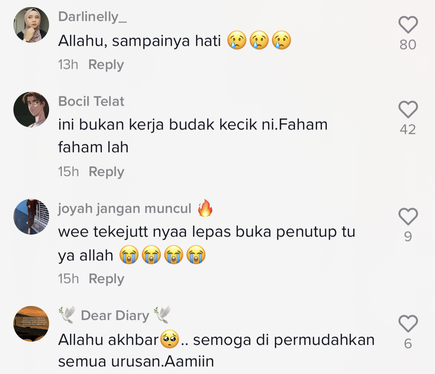Open the Bocil Telat username link

pos(91,101)
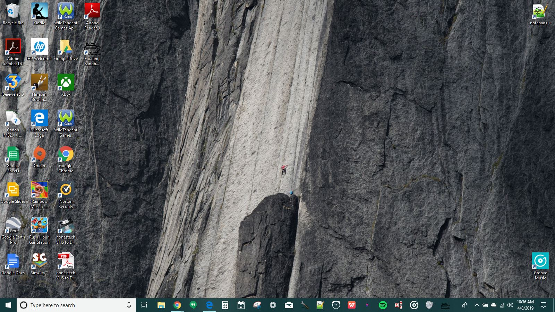Select the Kindle desktop shortcut
Screen dimensions: 555x312
pyautogui.click(x=39, y=14)
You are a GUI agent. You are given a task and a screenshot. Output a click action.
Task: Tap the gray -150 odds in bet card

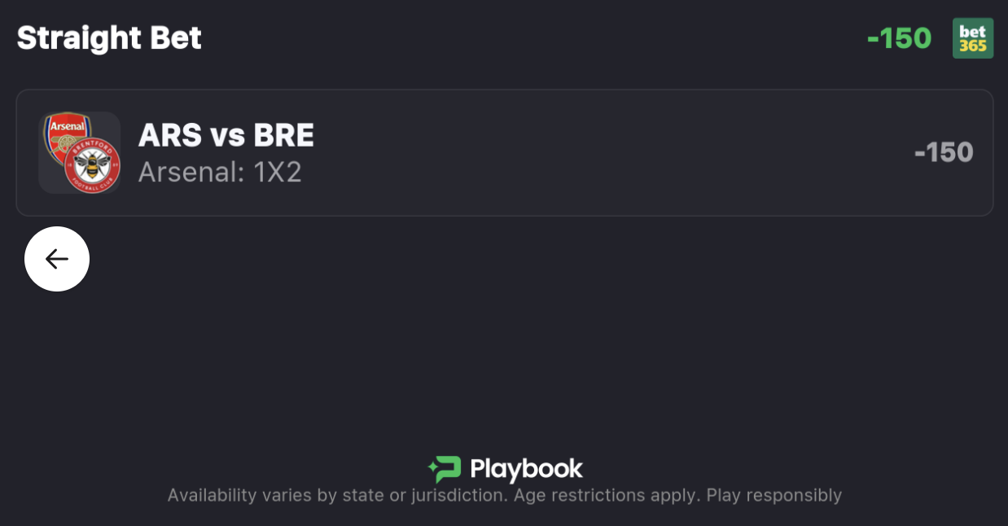tap(944, 152)
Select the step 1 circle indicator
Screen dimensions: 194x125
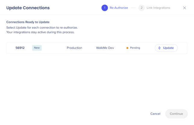[105, 8]
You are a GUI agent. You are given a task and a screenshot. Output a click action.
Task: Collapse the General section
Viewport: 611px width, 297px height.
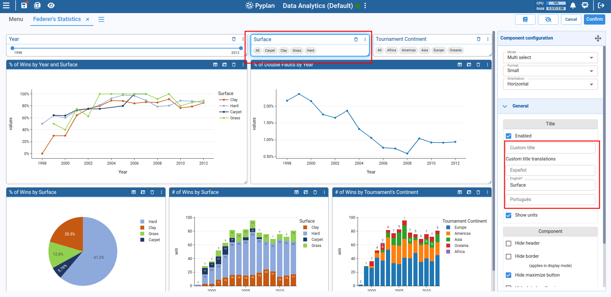pyautogui.click(x=505, y=106)
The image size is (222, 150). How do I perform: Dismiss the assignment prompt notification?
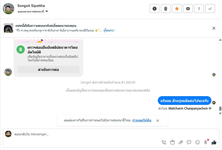tap(158, 120)
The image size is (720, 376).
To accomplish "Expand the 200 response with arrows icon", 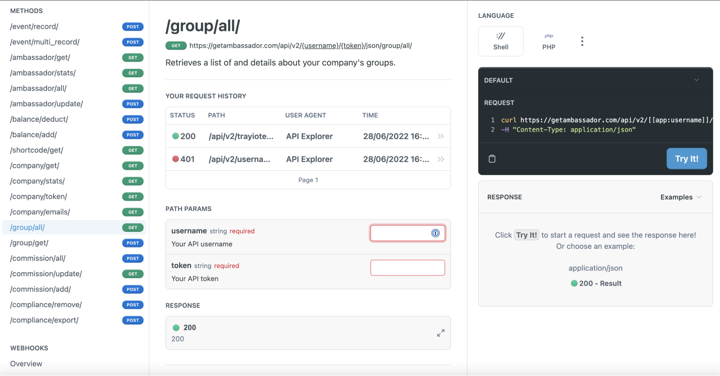I will 441,333.
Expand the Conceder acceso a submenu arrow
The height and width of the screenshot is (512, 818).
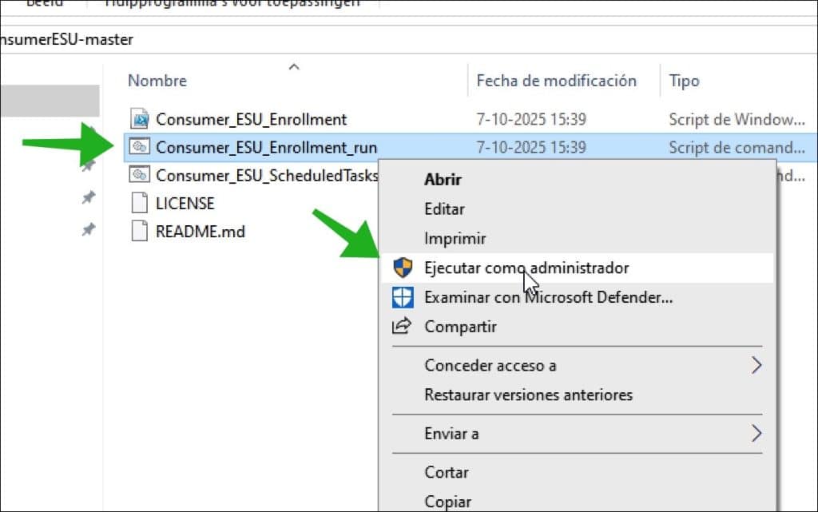pyautogui.click(x=756, y=366)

______________________________

WORK INSTRUCTIONS: Copy exactly the lines that begin at the one containing "The height and" and end at the last line of the records, both included, omitting the pictures.

RESPONSE FOR THIS EXERCISE:
The height and width of the screenshot is (512, 818).
pyautogui.click(x=756, y=366)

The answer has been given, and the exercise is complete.